Vidéo: Ancrages critiques – Partie 2

Dans le cadre des séances des 25 janvier et 22 février 2019, le séminaire de l’Axe 4 du CRICIS en Épistémologies critiques de la culture et de la communication a pour objectif d’interroger ce que nous entendons par le terme « critique » dans le cadre de nos propres travaux. Autrement dit, quel est la dimension critique de notre propos ? Quatre collègues se sont posés cette question en partant de leurs propres recherches.

Nous pourrons constater dans quelle mesure leurs définitions de ce qu’est la critique sont plus ou moins proches, plus ou moins convergentes. Pour cette deuxième séance, nous avons accueilli Christophe Magis, maître de conférences, Sciences de l’information et de la communication, Université de Paris 8, chercheur CEMTI et  Caroline Caron, professeure en sciences sociales à l’Université du Québec en Outaouais (UQO), chercheure CRICIS. La discussion sera animée par Philippe-Antoine Lupien, Doctorant en communication (UQAM).

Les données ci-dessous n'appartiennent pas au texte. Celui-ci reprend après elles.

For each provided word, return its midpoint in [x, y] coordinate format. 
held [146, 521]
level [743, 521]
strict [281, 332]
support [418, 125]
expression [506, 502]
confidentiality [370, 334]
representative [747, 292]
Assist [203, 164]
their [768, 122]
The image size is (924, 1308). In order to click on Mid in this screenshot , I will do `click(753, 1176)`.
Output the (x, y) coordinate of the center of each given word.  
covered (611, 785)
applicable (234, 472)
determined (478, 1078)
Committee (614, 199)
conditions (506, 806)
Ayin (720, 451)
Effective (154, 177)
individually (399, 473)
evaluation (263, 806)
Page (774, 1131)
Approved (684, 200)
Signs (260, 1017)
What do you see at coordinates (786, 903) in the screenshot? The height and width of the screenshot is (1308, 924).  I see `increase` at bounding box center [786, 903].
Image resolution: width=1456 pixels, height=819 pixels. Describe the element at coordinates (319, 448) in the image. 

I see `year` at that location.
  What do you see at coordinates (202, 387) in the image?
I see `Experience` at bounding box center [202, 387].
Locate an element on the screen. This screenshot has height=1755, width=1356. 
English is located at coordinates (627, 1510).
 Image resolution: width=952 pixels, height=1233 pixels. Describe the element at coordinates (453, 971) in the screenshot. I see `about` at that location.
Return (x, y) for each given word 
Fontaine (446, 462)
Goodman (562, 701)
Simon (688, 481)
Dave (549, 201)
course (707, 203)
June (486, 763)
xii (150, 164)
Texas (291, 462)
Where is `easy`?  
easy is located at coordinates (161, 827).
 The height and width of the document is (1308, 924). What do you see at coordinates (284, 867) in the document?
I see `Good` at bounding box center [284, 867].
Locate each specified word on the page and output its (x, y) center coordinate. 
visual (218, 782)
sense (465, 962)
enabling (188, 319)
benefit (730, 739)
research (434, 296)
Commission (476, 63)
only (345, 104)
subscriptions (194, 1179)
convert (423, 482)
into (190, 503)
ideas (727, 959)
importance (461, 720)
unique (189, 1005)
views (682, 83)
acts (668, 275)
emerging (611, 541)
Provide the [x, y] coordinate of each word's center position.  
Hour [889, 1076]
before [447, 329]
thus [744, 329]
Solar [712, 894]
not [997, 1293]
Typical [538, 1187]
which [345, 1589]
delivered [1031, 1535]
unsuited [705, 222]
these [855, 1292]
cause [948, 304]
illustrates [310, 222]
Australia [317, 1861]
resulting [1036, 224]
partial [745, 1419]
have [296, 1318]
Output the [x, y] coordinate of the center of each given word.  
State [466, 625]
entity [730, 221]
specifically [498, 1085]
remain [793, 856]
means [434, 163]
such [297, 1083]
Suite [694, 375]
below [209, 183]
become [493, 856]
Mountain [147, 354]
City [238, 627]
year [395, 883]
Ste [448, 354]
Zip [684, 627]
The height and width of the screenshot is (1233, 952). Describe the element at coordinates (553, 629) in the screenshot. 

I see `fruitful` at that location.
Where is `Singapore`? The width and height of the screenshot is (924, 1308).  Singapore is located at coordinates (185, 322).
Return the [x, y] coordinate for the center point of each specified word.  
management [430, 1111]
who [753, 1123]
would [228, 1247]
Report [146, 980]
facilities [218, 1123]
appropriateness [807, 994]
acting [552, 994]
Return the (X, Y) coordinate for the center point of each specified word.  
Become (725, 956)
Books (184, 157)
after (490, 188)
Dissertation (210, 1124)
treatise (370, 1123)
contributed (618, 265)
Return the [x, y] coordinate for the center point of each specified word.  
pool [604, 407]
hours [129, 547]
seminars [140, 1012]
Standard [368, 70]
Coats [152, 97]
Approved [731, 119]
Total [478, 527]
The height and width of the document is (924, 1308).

Christophe Magis – Penser la théorie des industries culturelles comme approche critique en communication

La « Théorie des industries culturelles » (ThIC) est une tradition de recherche reconnue unanimement en France et au Québec comme approche critique en communication. Branche spécifique de l’approche dite « Économie politique de la communication », elle tend, en effet, dans le monde francophone, à y représenter celle-ci dans son ensemble — tout en souffrant d’un manque véritable de visibilité en-dehors. Pourtant, les rapports de cette tradition avec l’héritage des théories critiques (matérialisme marxien ou École de Francfort, par exemple) sont loin d’être évidents, tout comme ses liens avec d’autres pans de l’économie politique de la communication internationale. Il s’agira, pour cette présentation, d’examiner les spécificités de la tradition, ses contextes d’émergence et ses propositions méthodologiques afin de questionner la place de la ThIC au sein des approches critiques en communication — et au-delà, d’interroger ce qui fait la particularité d’une approche critique notamment dans le champ de la culture et de la communication.

Lectures suggérées

Notice biographique

Maître de conférences en Sciences de l’information et de la communication à l’UFR « Culture et communication », Université de Paris VIII. Membre élu du Conseil de l’UFR. Membre des comités scientifiques de la collection « MediaCritic » chez l’éditeur Mare & Martin, de la revue Variations et de la Web-revue des industries culturelles et numériques. Rédacteur électronique la revue Variations. Cofondateur de la revue CritiCc

Caroline Caron – Explorer le potentiel du paradigme critique de la recherche qualitative : l’exemple des études sur le médiactivisme dans le Web social

Résumé
Plutôt que de définir des critères normatifs qui devraient distinguer les recherches critiques des recherches acritiques, cette présentation veut interroger : que peut accomplir une posture de recherche critique, et comment le peut-elle? L’originalité de la présentation réside dans l’angle de traitement méthodologique à partir duquel ce questionnement sera examiné, plaçant ainsi au centre de la discussion une réflexion critique sur le « comment » de la production des savoirs et des ressorts idéologiques sous-jacents. Posant la prémisse que le paradigme critique de la recherche qualitative offre un terrain fertile à la rencontre des « approches critiques » et des « approches inductives » (Caron, 2017), la présentation illustrera le potentiel de ce positionnement paradigmatique pour générer des pistes d’investigation et des analyses, tant théoriques qu’empiriques, susceptibles de contribuer à l’avancement des connaissances. Le champ d’études centré sur le médiactivisme en ligne servira de point de référence pour illustrer le propos et pour insister sur la nécessité de surmonter l’antagonisme entre dystopie technophobe et euphorie technophile afin de mieux rendre compte des complexités sociologiques d’un phénomène dynamique et pluriel.

Lectures suggérées

Notice biographique

Caroline Caron est professeure agrégée au Département des sciences sociales de l’Université du Québec en Outaouais et membre régulière du CRICIS. Elle s’intéresse aux usages civiques des médias participatifs, aux rapports de genre dans les médias, ainsi qu’aux méthodes de recherche en sciences sociales. Ses recherches récentes portent sur l’activisme des adolescents canadiens sur la plate-forme YouTube et sur le cybersexisme. Ses articles ont paru, entre autres, dans les revues Communication, Lien Social et Politiques, Journal of Youth Studies et Convergence : The International Journal of Research Into New Technologies. Son ouvrage Vues, mais non entendues. Les adolescentes québécoises et l’hypersexualisation (PUL, 2014) s’est mérité le Prix du Canada 2016 en sciences sociales.